Drama and comedy may seem like great friends, but fundamentally they want different things.
A drama asks that its protagonists are put through the wringer, confronting crisis and themselves, and by the end in some way transformed. Comedy, on the other hand, knows that mistakes are endless. It hopes we’ll never learn.
Like most shows today, Can't Cope Won't Cope draws from both wells, putting them in a relationship similar to that of Aisling and Danielle – two young women each drawn helplessly to each other, despite apparently irreconcilable differences.
If the first series ended with a tint of tragedy, spinning them in different directions in a moment of clarity, the second ends with a comic route, watching them retreat from big city failures on the morning train to Mallow. “This is the end,” Seána Kerslake’s Aisling says at one point, after even the miraculous Taxi Good (Steve Blount) has decided to pack it in. “I thought it’d look different.” Me too.
If it looked for a moment that Aisling and Danielle might be trading places, by the end they were really melding into the same person
Whether it was Kerslake’s divine performance – capable of shifting from mischievous fun to unsettling derangement, often without the distending power of Coppers – or the intoxication of the character’s heedlessness, Aisling became the star of the show at the expense of it.
Nika McGuigan is a magnetic performer, but her Danielle became ever wetter, more passive.
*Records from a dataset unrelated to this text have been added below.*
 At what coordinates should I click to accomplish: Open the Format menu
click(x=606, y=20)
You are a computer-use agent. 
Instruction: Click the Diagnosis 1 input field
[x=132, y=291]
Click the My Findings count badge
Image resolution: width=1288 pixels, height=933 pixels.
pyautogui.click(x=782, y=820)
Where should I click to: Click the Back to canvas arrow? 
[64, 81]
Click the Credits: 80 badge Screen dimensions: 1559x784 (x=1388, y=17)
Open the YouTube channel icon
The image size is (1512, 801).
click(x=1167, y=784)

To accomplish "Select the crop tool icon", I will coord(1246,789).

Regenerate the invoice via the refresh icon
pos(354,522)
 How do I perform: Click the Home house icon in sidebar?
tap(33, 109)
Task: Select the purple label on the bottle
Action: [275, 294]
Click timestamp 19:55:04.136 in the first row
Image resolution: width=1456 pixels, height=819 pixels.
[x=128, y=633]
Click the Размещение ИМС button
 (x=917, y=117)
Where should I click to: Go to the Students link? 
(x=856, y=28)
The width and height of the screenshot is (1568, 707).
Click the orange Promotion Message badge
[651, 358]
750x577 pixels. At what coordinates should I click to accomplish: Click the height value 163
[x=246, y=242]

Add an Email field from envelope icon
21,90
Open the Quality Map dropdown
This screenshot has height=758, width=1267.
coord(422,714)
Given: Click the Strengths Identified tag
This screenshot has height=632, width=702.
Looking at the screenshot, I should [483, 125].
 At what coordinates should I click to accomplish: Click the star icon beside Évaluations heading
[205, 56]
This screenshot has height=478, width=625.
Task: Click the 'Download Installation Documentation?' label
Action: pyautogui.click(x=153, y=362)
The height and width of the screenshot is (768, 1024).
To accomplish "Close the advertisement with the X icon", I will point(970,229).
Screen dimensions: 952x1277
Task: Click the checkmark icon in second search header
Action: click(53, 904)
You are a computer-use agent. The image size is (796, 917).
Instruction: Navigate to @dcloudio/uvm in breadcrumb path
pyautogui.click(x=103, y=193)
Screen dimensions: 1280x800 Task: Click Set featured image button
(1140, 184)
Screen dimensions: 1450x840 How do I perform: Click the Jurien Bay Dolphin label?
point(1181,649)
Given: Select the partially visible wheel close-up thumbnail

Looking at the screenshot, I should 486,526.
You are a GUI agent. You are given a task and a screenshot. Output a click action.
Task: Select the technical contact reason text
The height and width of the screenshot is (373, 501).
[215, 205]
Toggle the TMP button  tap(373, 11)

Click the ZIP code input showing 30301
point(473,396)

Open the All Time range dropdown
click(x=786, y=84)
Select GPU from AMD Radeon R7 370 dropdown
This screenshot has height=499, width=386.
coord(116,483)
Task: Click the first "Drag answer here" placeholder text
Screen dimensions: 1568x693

Exhilarating and toxically self-absorbed, Aisling seemed even to manipulate her creator, Stefanie Preissner, who this series gave her a gay best friend, a buff personal trainer, a high-fiving life coach and a fascinating form of exo-conscience, all in the shape of Peter Campion's amiable Joe. In his company "the new Aisling" has something close to an epiphany. "Oh, my God, am I a f**king basic bitch?!" she asked. Given how much self-insight still eluded her, there was no polite answer. What an incomplete Aisling.
Few variations
But what chance does she have to grow when the world itself – however beautiful director Imogen Murphy makes it look – has become so small? When it is discovered, for instance, that unbeknownst to her, Aisling has stolen the same woman's fiancé and now her father; that her new boss at her new company is – "of f**king course" – her old boss from her old company (guest star and champion arm folder Amy Huberman); or that her bland work colleague has gotten her bland sister pregnant, even fans of the benign and omnipresent Taxi Good, or the most breathless telenovelas, will consider plot points a little too implausible. With so few variations available in this, the known universe, even Coppers starts to feel as old as purgatory.
If it looked for a moment that Aisling and Danielle might be trading places, flipping their positions of struggling resolution and tempting dissolution, by the end they were really melding into the same person. “I love you, like,” Danielle tells her other half, freshly evicted and drunk in a hallway. “I think I’m addicted to you,” replies Aisling. Whether or not you could call it a happy ending, this always felt like their destiny. They can co-depend and will co-depend. Where to next?